When a user in my Django application installed on Ubuntu from DigitalOcean (v18 ) selects multiple files to send on server, they see below error:

502 Bad Gateway
nginx/1.18.0 (Ubuntu)

I checked the application logs showing the following error:

2022/08/05 11:13:38 [error] 94134#94134: *108 upstream prematurely closed connection while reading response header from upstream, client: 31**.***,***.23, server: 15**.***.***2, request: "POST /profil/galrtia/apartment-rent/1/ HTTP/1.1", upstream: "http://unix:/home/app/run/gunicorn.sock:/profil/galrtia/apartment-rent/1/", host: "1***.***.***2", referrer: "http://15**8.***.***82/profil/galrtia/apartment-rent/1/"

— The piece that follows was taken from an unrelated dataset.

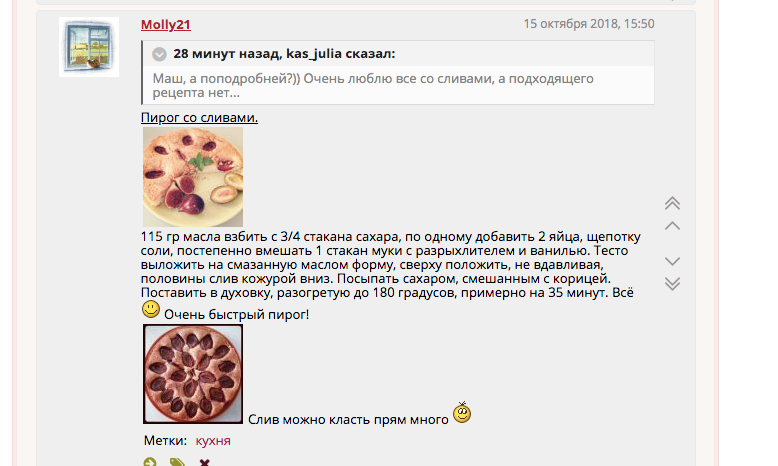Go to previous post with single up arrow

The error occurs after about 3-4 seconds of uploading files to the server. I tried to increase the limits in my NGINX configuration of files and timeout but no results (I still see the error). My configuration looks like below:

upstream app_server {
    server unix:/home/app/run/gunicorn.sock fail_timeout=0;
}

server {
    listen 80;

    # add here the ip address of your server
    # or a domain pointing to that ip (like example.com or www.example.com)
    server_name 1**.**.***.**2;

    keepalive_timeout 10000;
    client_max_body_size 10G;

    access_log /home/app/logs/nginx-access.log;
    error_log /home/app/logs/nginx-error.log;

    # Compression config
    gzip on;
    gzip_min_length 1000;
    gzip_buffers 4 32k;
    gzip_proxied any;
    gzip_types text/plain application/javascript application/x-javascript text/javascript text/xml text/css;
    gzip_vary on;
    gzip_disable "MSIE [1-6]\.(?!.*SV1)";

    location /static/ {
        alias /home/app/static/;
    }

    location /media/ {
        alias /home/app/app/app/media/;    }

    # checks for static file, if not found proxy to app
    location / {
        try_files $uri @proxy_to_app;
    }

    location @proxy_to_app {
      proxy_set_header X-Forwarded-For $proxy_add_x_forwarded_for;
      proxy_set_header Host $http_host;
      proxy_redirect off;
      proxy_pass http://app_server;
    }
}

If the user sends 2-3 photos, everything works fine. The problem appears with about 5 photos or more. The application is a test application, which is why I have set such large limits. How can I avoid the NGINX bug? How to solve my problem so that it does not occur when transferring a large number of files?

CodePudding user response:

I find upstream useless and causing problems, not sure if it would solve your problem but give it a try, delete upstream at all, and your @proxy_to_app, and try it in old way:

server {
    listen 80;

    # add here the ip address of your server
    # or a domain pointing to that ip (like example.com or www.example.com)
    server_name 1**.**.***.**2;

    keepalive_timeout 10000;
    client_max_body_size 10G;

    access_log /home/app/logs/nginx-access.log;
    error_log /home/app/logs/nginx-error.log;

    # Compression config
    gzip on;
    gzip_min_length 1000;
    gzip_buffers 4 32k;
    gzip_proxied any;
    gzip_types text/plain application/javascript application/x-javascript text/javascript text/xml text/css;
    gzip_vary on;
    gzip_disable "MSIE [1-6]\.(?!.*SV1)";

    location /static/ {
        alias /home/app/static/;
    }

    location /media/ {
        alias /home/app/app/app/media/;    
    }


    location / {
      proxy_pass http://unix:/home/app/run/gunicorn.sock;
    }
}

also your error might be that in your upstream you used unix without http, u did:

server unix:/home/app/run/gunicorn.sock fail_timeout=0;

and this might be needed:

server http://unix:/home/app/run/gunicorn.sock;

CodePudding user response:

Changing the droplet size on DigitalOcean solved my problem. My CPU was not exceeded and the number of files transferred in relation to the received drop size was also within the limit before the change. I don't know why that solved the problem.